* start *

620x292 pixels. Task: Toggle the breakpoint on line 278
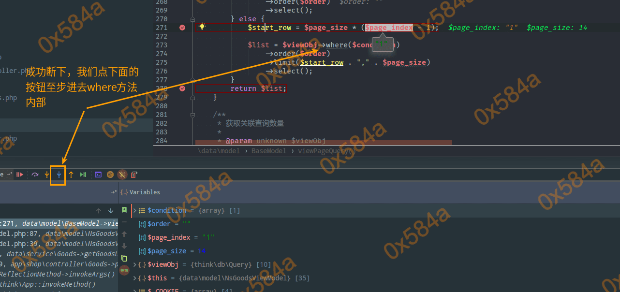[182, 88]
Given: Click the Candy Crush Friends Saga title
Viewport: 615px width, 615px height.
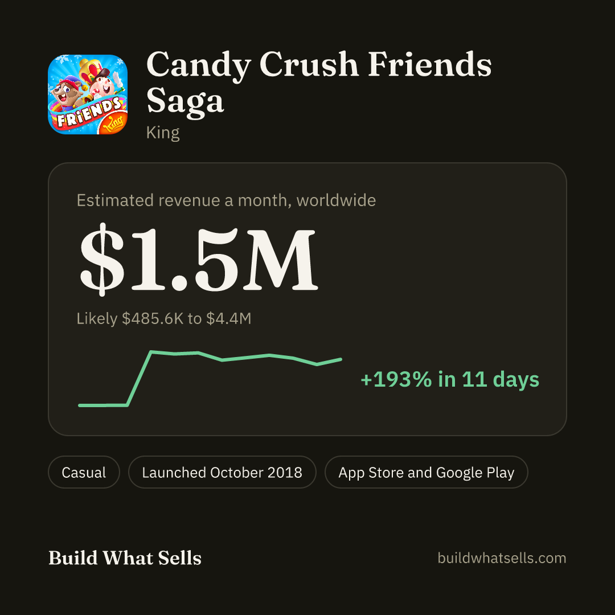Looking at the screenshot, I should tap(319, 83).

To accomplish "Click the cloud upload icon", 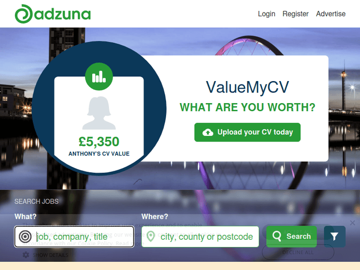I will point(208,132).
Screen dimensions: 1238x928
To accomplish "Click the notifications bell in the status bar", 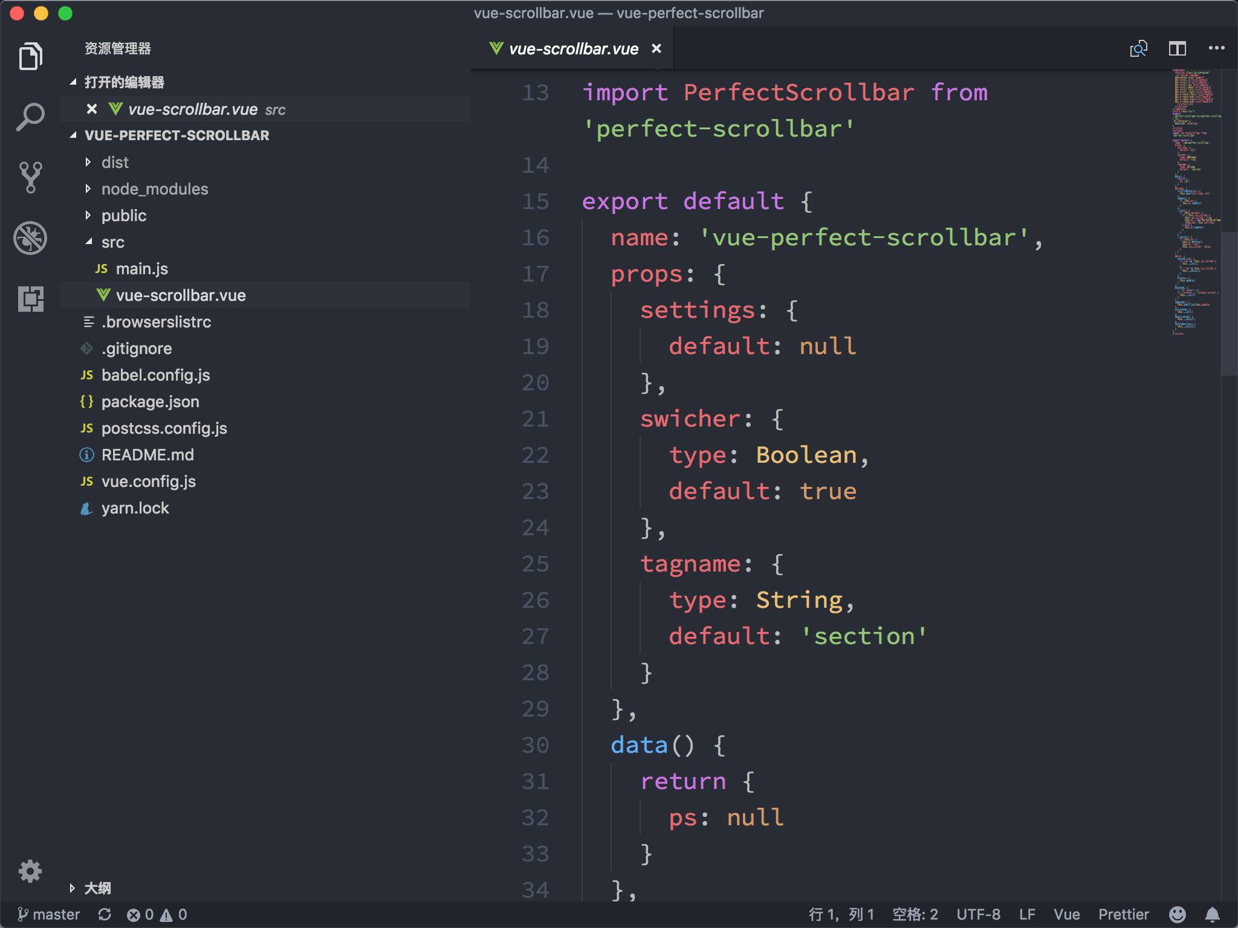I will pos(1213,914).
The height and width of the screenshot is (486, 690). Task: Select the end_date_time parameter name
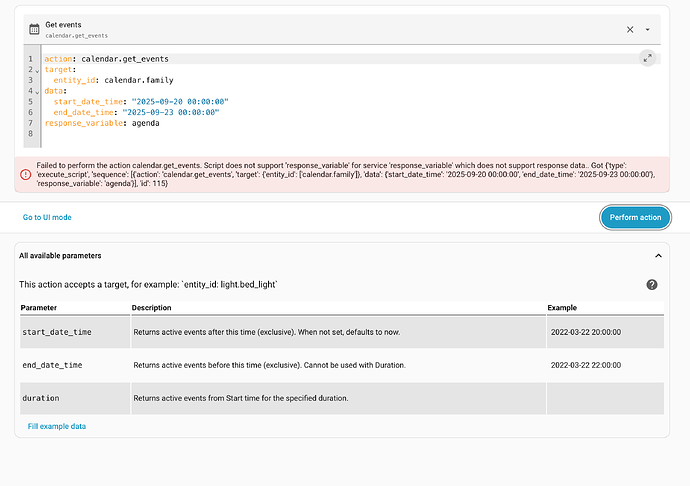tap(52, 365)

* end *

Present the lines from the one containing "The height and" through the end of the records, inclusive, as a Markdown table with the columns Row and Text, skipping blank lines. Leave the pictures out of the table.

■ THE REPLY:
| Row | Text |
|---|---|
| 1 | The height and width of the screenshot is (486, 690). Task: Select the end_date_time parameter name |
| 2 | tap(52, 365) |